TEXTO DE LEITURA

--------------------------------------------------

Herculano Barreto Filho

Do UOL, no Rio

12/02/2021 04h00

O alvará falso que permitiu a saída de um dos maiores traficantes de armas do mundo pela porta da frente de uma cadeia do Rio foi emitido por email em decorrência da pandemia da covid-19. A quadrilha se aproveitou dessa situação para planejar a fuga. O MPF (Ministério Público Federal), que instaurou inquérito, não descarta o envolvimento de servidores públicos.

Vídeo obtido pelo UOL registrou o momento em que João Filipe Barbieri deixava o complexo penitenciário de Gericinó, em Bangu, zona oeste do Rio, na tarde de 18 de novembro de 2020. Descoberto nesta semana, o caso foi revelado pela TV Globo e confirmado pelo UOL.

Filho de Frederick Barbieri, preso nos Estados Unidos e conhecido como "Senhor das Armas", João Filipe foi condenado a 27 anos de reclusão, acusado de integrar uma quadrilha de tráfico internacional de armas responsável pelo envio de cerca de mil fuzis ao Brasil. Um mês antes da sua fuga, João Victor Silva Rosa, também condenado por integrar o grupo, deixou o presídio usando o mesmo tipo de fraude.

Suspeito se identificou como oficial de justiça em email

Para fontes da reportagem que atuam na Seap (Secretaria de Administração Penitenciária), responsável pela gestão do sistema prisional no Rio, o processo de soltura adotado em razão da pandemia facilitou a fuga, uma vez que que todo o trâmite foi feito por email enviado por um suspeito que se identificou como oficial de justiça.

Encarregado da investigação pelo MPF (Ministério Público Federal), o procurador Eduardo Benones diz acreditar na possibilidade de participação de agentes públicos na fuga. Ele também entende que a emissão de alvarás de soltura por email durante a pandemia facilitou a ação da quadrilha.

Mas isso [emissão de alvarás por email] não é desculpa. É muito difícil que não tenha ocorrido a participação criminosa de servidores públicos. Vamos agora investigar como se deu a confecção, elaboração e chegada desse documento falso à Seap

Eduardo Benones, procurador

"A comunicação via email não ameniza em nada a gravidade dos fatos ou a responsabilidade de eventuais envolvidos. Mesmo porque o uso de meios eletrônicos tem ganhado cada vez mais espaço no serviço público", complementou.

--------------------------------------------------

DADOS PARA ANÁLISE
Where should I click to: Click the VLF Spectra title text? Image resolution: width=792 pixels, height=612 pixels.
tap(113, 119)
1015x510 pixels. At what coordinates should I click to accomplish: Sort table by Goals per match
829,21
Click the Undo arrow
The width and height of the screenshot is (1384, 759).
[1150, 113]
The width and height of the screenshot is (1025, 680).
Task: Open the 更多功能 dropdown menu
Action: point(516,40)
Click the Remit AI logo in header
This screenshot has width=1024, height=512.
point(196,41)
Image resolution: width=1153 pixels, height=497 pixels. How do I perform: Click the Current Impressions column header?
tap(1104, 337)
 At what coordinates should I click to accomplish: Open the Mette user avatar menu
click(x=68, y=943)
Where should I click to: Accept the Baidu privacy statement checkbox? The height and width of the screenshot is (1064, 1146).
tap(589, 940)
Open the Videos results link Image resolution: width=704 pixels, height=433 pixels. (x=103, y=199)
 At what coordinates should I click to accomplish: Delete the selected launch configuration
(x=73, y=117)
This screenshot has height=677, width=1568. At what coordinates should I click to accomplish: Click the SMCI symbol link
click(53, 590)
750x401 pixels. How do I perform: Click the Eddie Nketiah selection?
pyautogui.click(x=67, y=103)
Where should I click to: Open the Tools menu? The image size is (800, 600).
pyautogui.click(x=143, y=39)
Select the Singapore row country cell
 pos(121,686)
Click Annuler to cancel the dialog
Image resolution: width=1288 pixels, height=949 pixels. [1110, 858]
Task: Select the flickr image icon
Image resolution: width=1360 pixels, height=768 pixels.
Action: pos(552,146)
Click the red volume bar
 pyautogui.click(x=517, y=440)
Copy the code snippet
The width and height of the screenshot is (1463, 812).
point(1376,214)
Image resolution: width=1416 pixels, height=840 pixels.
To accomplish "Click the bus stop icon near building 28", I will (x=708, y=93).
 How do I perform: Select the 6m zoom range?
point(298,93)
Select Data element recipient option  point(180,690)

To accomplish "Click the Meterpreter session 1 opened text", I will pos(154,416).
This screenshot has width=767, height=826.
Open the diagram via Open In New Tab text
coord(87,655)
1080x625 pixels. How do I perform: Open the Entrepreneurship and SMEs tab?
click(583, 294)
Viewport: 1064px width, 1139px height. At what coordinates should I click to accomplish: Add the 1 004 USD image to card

--------------------------------------------------

TAREFAS A CUMPRIR
1. Digite novamente, da reportagem sobre a fuga, o trecho que vai de "Suspeito se identificou" até "ação da quadrilha.".
2. Responda, com base na reportagem sobre a fuga:
(a) Em que data João Filipe Barbieri deixou o complexo penitenciário de Gericinó?
(b) A quantos anos de reclusão João Filipe foi condenado?
(c) Qual procurador está encarregado da investigação pelo MPF?
3. Liste todos os nomes próprios de pessoas que aparecem na reportagem sobre a fuga.

RESULTADOS DAS TAREFAS
1.
Suspeito se identificou como oficial de justiça em email

Para fontes da reportagem que atuam na Seap (Secretaria de Administração Penitenciária), responsável pela gestão do sistema prisional no Rio, o processo de soltura adotado em razão da pandemia facilitou a fuga, uma vez que que todo o trâmite foi feito por email enviado por um suspeito que se identificou como oficial de justiça.

Encarregado da investigação pelo MPF (Ministério Público Federal), o procurador Eduardo Benones diz acreditar na possibilidade de participação de agentes públicos na fuga. Ele também entende que a emissão de alvarás de soltura por email durante a pandemia facilitou a ação da quadrilha.

2.
(a) Em 18 de novembro de 2020.
(b) A 27 anos de reclusão.
(c) Eduardo Benones.

3.
Herculano Barreto Filho
João Filipe Barbieri
Frederick Barbieri
João Victor Silva Rosa
Eduardo Benones